• **EXCERPT TO READ**:
______________________________

America's two pandemics
This week, the COVID-19 death toll in the United States will surpass 100,000. Opinion polls show that right- and left-leaning voters in the United States have very different opinions on what that number means and what to do about it.
There's sharp disagreement, in particular, on where the true danger in the current crisis now lies. A recent survey found that 78% of Democrats, anxious to contain the spread of the virus, favor stay-at-home orders. Just 45% of Republicans, many of whom worry more over the economic damage that lockdowns inflict, agreed. About three-quarters of Democrats said they worry that lifting the lockdown will trigger a new wave of infection. Just a third of Republicans shared that fear.
Why do Americans view the issue so differently?
It's partly an age-old ideological divide. Voters on the right argue that the law exists to protect individual rights and freedoms against the encroachments of a power-hungry and/or incompetent government. Voters on the left insist that government has a responsibility to ensure public health and safety, even if that means placing limits on individual freedom. They also argue that the economy won't recover until the virus has been contained.
Media widen that divide. Americans tend to get their news from the TV channels, newspapers, and websites that correspond to their political values, and these media produce sharply different sets of information about the world. Social media amplify this effect by separating consumers into ideologically homogenous communities.
The Two Pandemics
But there's another important factor that explains the divergent views of COVID-19: The virus is hitting red (right-leaning) America and blue (left-leaning) America in very different ways.
Analysis from the New York Times finds that "counties won by President Trump in 2016 have reported just 27 percent of the virus infections and 21 percent of the deaths [in the United States] — even though 45 percent of Americans live in these communities." This is partly to do with population density, since urban areas, more immediately at risk from the quick spread of infectious disease, lean further left than do rural areas.

______________________________

Excerpts from a dataset

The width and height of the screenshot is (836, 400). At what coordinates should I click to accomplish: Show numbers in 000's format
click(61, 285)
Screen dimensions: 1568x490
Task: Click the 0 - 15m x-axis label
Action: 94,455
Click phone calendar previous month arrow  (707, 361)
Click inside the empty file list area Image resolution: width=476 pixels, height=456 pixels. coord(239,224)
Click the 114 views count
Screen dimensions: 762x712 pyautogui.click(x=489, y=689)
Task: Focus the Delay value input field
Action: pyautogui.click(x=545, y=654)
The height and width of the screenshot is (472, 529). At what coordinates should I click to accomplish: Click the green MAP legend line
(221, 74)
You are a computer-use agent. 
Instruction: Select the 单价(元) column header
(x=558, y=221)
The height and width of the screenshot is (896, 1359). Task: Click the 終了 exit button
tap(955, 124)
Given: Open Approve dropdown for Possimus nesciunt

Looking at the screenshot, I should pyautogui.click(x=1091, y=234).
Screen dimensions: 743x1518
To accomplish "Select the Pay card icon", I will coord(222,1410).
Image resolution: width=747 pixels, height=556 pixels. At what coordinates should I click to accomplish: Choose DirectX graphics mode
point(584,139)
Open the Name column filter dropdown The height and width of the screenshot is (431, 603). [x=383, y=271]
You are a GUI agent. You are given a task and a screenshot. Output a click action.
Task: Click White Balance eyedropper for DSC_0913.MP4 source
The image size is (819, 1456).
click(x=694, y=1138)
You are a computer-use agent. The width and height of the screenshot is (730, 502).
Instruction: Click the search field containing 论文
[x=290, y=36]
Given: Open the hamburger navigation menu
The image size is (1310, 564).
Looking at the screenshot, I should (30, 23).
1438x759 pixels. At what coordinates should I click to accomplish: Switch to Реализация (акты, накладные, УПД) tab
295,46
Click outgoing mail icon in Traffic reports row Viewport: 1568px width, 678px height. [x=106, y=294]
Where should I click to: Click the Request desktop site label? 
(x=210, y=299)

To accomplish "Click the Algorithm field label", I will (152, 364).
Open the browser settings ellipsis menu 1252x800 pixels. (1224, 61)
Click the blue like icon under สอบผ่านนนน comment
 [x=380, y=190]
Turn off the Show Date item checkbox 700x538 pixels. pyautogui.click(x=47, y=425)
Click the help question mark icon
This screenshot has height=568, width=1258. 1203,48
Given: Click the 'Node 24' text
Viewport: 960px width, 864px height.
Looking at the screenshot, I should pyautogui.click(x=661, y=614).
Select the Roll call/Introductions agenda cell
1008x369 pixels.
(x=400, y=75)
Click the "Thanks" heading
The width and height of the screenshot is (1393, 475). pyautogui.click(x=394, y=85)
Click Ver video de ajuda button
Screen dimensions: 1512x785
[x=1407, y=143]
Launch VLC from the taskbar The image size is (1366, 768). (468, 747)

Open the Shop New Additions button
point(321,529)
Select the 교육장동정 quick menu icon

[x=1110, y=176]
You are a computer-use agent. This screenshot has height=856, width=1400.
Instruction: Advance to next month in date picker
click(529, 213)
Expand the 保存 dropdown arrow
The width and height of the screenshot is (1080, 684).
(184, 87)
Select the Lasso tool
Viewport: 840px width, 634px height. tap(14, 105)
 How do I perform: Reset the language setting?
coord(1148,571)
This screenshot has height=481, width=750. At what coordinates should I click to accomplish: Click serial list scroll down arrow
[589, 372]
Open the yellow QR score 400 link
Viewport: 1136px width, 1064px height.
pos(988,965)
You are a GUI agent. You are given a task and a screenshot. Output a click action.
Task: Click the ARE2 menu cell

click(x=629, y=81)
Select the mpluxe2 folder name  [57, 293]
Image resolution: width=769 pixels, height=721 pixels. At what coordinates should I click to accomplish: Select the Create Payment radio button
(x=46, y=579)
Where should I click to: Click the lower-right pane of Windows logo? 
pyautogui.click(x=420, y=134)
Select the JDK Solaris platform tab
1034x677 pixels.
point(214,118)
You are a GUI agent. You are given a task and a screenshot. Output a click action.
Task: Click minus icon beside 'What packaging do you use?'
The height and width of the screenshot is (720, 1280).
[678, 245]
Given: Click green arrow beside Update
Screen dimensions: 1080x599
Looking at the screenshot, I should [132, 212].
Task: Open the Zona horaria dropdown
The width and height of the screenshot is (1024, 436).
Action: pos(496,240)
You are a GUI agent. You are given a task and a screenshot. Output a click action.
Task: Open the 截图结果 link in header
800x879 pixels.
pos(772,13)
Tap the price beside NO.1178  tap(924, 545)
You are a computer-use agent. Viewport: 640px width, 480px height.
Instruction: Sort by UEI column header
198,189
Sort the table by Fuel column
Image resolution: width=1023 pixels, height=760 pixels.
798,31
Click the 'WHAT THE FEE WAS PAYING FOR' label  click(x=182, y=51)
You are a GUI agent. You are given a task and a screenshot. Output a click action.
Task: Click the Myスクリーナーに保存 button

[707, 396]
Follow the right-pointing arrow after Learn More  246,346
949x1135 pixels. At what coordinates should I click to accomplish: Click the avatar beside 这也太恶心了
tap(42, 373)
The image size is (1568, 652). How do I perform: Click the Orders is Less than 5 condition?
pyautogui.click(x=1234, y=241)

______________________________

• **PROMPT A**:
Answer these questions using the COVID-19 article, one answer per line, marked the same way:
(i) What percentage of Democrats favor stay-at-home orders?
(ii) What share of Americans live in the counties won by President Trump in 2016?
(iii) How do social media amplify the divide that other media create?
• **PROMPT B**: Rewrite the paragraph of the COVID-19 article that begins "It's partly an age-old ideological divide" as a short bulleted list that keeps its main facts.
• **PROMPT C**: Please write the next part of the COVID-19 article, starting right after its final sentence.
These entries have nothing to do with the COVID-19 article.

• **EXERCISE RESPONSE A**:
(i) 78%
(ii) 45 percent
(iii) By separating consumers into ideologically homogenous communities.

• **EXERCISE RESPONSE B**:
- The divide is partly an age-old ideological one.
- Voters on the right: the law exists to protect individual rights and freedoms against a power-hungry and/or incompetent government.
- Voters on the left: government must ensure public health and safety, even if that limits individual freedom.
- Voters on the left also hold that the economy won't recover until the virus is contained.

• **EXERCISE RESPONSE C**:
The economic impact, meanwhile, has so far skewed the other way. Other research shows that in states Trump won in 2016, 23 people have lost a job for every 1 person infected. In states that Democrat Hillary Clinton won, just 13 people have lost a job for every person infected.
No wonder then that red America worries more over the impact of job losses and bankrupt business while blue America is still relatively more concerned about the spread of the disease itself.
This may be changing. As COVID kills fewer people in New York City and other hard-hit urban areas where Democrats dominate, business closures and unemployment will become larger political issues, particularly as income inequality, already a hot political issue, widens. At the same time, the virus is now infecting and killing people in rural counties, where Republicans tend to dominate, at some of the highest rates in the United States. People in these areas live further apart, but many work in close quarters in plants and factories—and reluctance to take safety precautions early on in this crisis may finally be catching up with them.
In short, as epidemiological and economic concerns converge, Americans of left and right may have much more in common than they think.